‘If you were born in the 1980s and want to reminisce about “growing up”, are twentysomething and want to show your feelings instead of telling them, or not twentysomething and just want to learn something about the “next wave”, this is the book for you. It definitely captures the spirit of a generation up and coming.‘ – The Bloomsbury Review

‘As someone born in Orwell’s year of ’84, I’ve always been a bit uneasy about being part of ‘a generation’. Growing up in the nineties and noughties, that whole notion of identity is so much more slippery now compared to those halcyon / bad-hair days of the 60s, 70s and 80s. And whereas that generation produced some of the most enduring popular icons ever, my generation is best represented by those novelty T-shirts with the Thundercats or the Transformers on the front… My Generation? They had The Who, and we got Limp Bizkit; say no more.

It’s this same paradoxical feeling of detachment in a never-better-connected world that cuts through Route’s latest short-story collection. These are tales of the re- and de-location that so often follows hitting your twenties, in an age where everything is derivative, and it’s harder and harder to carve out a place in the world.

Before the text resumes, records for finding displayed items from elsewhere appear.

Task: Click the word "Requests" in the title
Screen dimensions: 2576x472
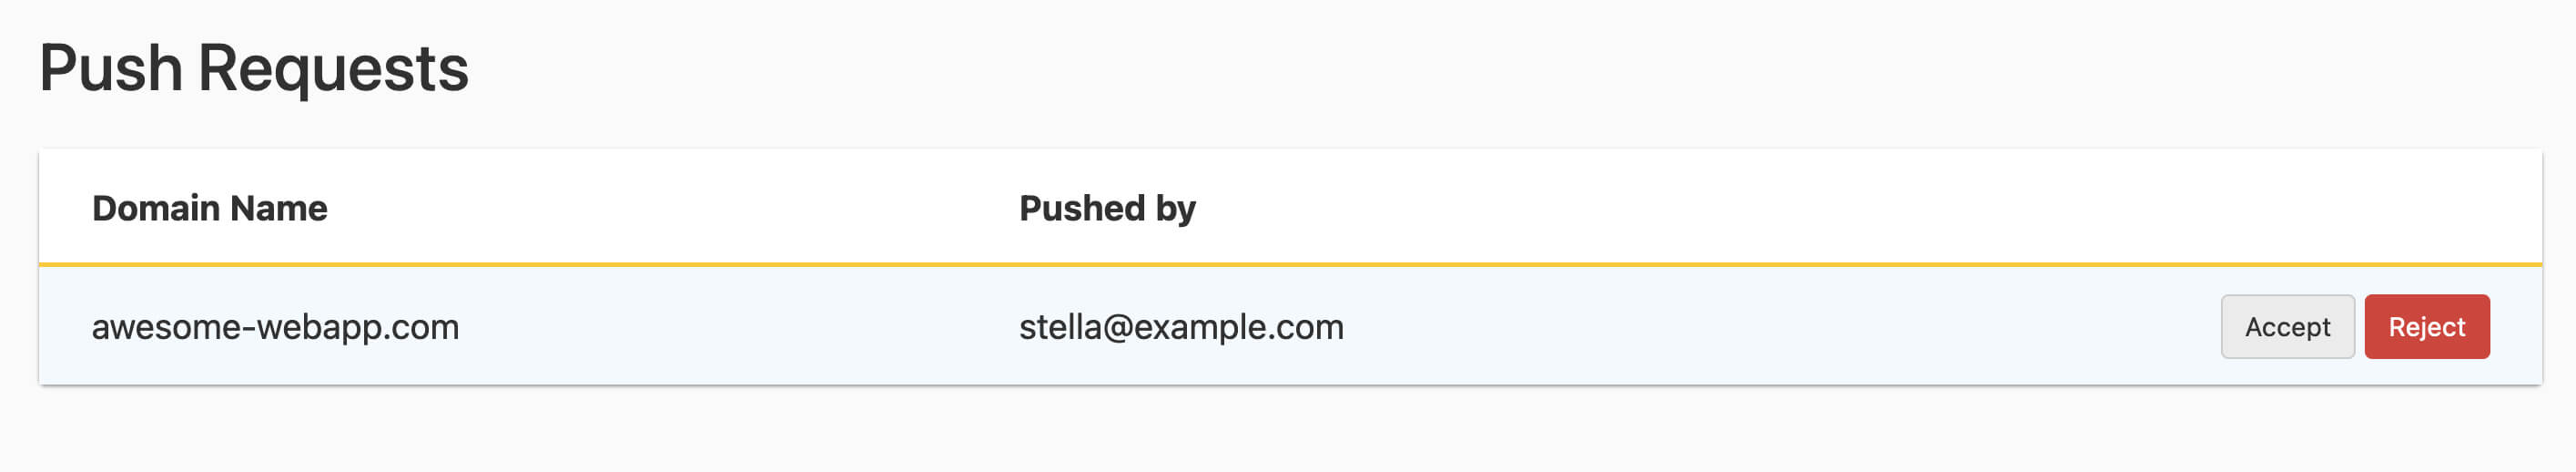Action: pyautogui.click(x=333, y=69)
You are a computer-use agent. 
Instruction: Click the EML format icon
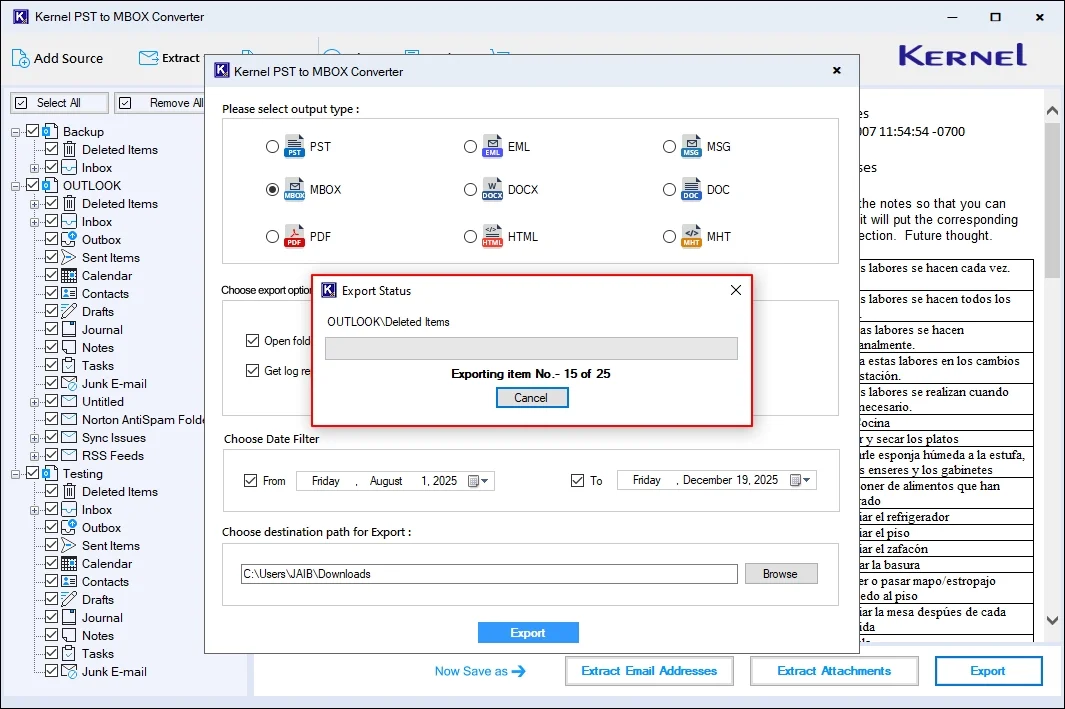tap(492, 146)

Many of the stories deal with relationships in their many forms: with love/hate, with car-crash romances and family break-ups, with the helpless, sometimes hopeless cycles of the dating game. We see the full gamut of emotions from that hinterland between child- and adulthood: from the rose-tinted nostalgia for a simpler life left behind, to the spectre of mortality that haunts even so young an age. Most rewardingly, though, there are plenty of flashes of the self-deprecating, ironic humour that a generation weaned on the Spice Girls and social networking does so well.

Of the 10 stories, my personal favourites would be Sally Jenkinson’s ‘Brown Rice’ – a jaunty yet melancholic Polaroid of single, too-much-too-young parenthood – and Sam Duda’s ‘The Things I Learned About Leah Today’, a diary on office flirtation that slowly, almost imperceptibly skews into something far less sweet and innocent.